ヒカルが一度だけ緒方と関係を持った事をアキラは知らない。
そのことは緒方と二人だけの一生の秘密だ。それは暗黙の了解となっている。
特に、アキラには。
それでも、緒方が自分の事を心配してくれた事がヒカルは嬉しかった。

突然行方をくらまして棋院の人たちに多大な迷惑と心配をかけた二人の処分を
決める場で、桑原と共に緒方が終始庇ってくれたと言う話を聞いている。
緒方にはいろんな意味で感謝している。
そして、こうして話を聞いて駆け付けてくれたアキラにも。
だからこそ、ゆうべの出来事が重くヒカルの胸を締め付ける。
アキラにはこれ以上心配をかけたくない。

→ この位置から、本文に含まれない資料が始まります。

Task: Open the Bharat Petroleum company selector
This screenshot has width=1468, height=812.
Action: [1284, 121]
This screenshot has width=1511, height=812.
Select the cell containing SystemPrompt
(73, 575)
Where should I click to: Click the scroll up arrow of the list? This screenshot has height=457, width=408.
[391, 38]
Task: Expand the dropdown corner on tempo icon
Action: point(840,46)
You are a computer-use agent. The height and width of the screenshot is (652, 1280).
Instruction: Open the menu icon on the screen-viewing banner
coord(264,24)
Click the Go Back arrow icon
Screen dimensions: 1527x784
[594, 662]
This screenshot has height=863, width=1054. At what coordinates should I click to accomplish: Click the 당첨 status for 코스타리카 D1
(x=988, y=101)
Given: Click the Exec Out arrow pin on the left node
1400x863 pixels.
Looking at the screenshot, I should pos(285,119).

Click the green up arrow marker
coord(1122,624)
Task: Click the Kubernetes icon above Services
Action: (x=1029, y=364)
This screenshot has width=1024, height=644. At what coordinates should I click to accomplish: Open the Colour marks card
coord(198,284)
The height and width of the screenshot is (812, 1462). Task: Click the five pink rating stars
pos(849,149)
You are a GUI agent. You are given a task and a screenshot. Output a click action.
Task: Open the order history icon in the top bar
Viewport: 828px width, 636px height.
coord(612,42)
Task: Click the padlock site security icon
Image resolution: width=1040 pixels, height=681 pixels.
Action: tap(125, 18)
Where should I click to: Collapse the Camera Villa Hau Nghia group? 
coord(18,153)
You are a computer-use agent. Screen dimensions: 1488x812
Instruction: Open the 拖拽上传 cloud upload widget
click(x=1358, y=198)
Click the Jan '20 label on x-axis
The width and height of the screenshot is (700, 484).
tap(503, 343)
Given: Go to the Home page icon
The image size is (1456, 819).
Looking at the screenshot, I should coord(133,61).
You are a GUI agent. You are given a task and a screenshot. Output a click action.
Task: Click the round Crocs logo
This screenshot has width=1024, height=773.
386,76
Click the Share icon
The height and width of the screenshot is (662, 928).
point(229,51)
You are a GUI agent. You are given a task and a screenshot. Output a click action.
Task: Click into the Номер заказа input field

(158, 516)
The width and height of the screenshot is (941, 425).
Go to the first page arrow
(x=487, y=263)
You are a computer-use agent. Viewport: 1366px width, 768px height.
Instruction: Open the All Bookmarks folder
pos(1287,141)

自分に何かあったら、こうして
アキラは何ごとに引き換えてでも自分との事を優先させてしまうだろう。
今回の件も自分だけの力で解決しなければいけない。


(15)
車はスピードがかなり落ちていたのでヒカルの体をボンネットに跳ね上げ
たものの、意識がはっきりあって、ヒカルは病院に行く事を必死で断った。
それでも運転していた人が良心的でヒカルを自宅まで送り、
連絡先を置いて行った。
話を聞いて心配する両親をなだめて体を洗いうがいをし、右手首に男に掴まれ
た痕が痣となって残っていたのを隠す為にリストバンドをはめた。
皮肉にも事故のおかげで体に所々残った痣をごまかす事が出来たのだ。
あくる日ヒカルは大手合いに行こうとしたが体に力が入らず、結局病院に
出向き検査を受けるため入院することになってしまった。骨には異常がなく、
背中の打ち身と、何か精神的なものが原因だろうと言われた。
三谷は…ヒカルの事故を見て一たん戻ろうとしていたが、運転手が降りて
来たのを見て立ち去ってしまった。
「…本当に…大した事はないんだね…良かった…。」
アキラが心の底から安堵したような目をヒカルに向ける。ここが病院でなく
二人きりだったら間違いなく抱き締め合い、長いキスを交わしていた。
だがヒカルは、真直ぐ向けられて来るアキラの目、誠実な言葉だけが
語られる唇、それから一瞬、自分の目を反らした。
やっぱり綺麗だな、と思う。
アキラのどこまでも澄んだ深い色の瞳と薄く形が良い唇。
いまのアキラに比べて、自分はあまりに汚れている。そう思えてしまうのだ。
そんなヒカルの苦しい胸の内を読み切れずアキラが怪訝そうな顔をした。
「アキラ君、オレはもう行くけど、君はどうする?」
黙ってそんな二人の様子を見ていた緒方が声をかける。